• [Data section]:
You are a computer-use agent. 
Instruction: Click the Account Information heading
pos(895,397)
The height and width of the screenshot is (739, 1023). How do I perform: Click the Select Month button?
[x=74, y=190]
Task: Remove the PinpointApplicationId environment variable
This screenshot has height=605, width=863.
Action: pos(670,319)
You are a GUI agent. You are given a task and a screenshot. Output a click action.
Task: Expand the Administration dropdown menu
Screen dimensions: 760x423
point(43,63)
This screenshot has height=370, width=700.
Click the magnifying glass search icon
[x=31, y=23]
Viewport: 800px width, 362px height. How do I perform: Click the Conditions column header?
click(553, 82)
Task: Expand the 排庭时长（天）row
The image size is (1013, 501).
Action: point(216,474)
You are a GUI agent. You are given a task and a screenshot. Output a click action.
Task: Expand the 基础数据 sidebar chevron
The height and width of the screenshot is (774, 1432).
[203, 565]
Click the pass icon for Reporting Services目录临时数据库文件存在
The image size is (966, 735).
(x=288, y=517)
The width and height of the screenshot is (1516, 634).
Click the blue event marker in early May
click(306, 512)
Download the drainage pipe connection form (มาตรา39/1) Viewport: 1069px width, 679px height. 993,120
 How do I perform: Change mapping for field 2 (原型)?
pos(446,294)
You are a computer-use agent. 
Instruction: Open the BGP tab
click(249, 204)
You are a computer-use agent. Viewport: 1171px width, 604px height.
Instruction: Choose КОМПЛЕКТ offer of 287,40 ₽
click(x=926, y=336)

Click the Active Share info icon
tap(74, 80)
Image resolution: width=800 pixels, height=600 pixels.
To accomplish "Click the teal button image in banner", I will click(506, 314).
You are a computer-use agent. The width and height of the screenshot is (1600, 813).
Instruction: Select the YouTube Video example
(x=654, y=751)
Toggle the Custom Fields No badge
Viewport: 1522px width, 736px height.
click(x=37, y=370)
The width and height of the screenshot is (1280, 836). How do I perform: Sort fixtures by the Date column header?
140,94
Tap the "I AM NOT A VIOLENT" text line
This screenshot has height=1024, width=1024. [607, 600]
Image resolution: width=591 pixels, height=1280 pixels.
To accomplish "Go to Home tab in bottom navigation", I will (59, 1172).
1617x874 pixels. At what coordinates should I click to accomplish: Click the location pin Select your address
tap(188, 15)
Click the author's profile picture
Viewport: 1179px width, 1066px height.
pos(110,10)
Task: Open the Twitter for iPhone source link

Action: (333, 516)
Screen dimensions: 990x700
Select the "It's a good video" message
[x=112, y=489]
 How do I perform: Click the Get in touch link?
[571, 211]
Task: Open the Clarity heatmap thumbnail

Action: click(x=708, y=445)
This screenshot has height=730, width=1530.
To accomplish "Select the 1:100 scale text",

• [Assignment]: Look over the entries for "Expand", then copy every line that includes that string.

• [Exercise answer]:
Task: Expand the Administration dropdown menu
Task: Expand the 排庭时长（天）row
Task: Expand the 基础数据 sidebar chevron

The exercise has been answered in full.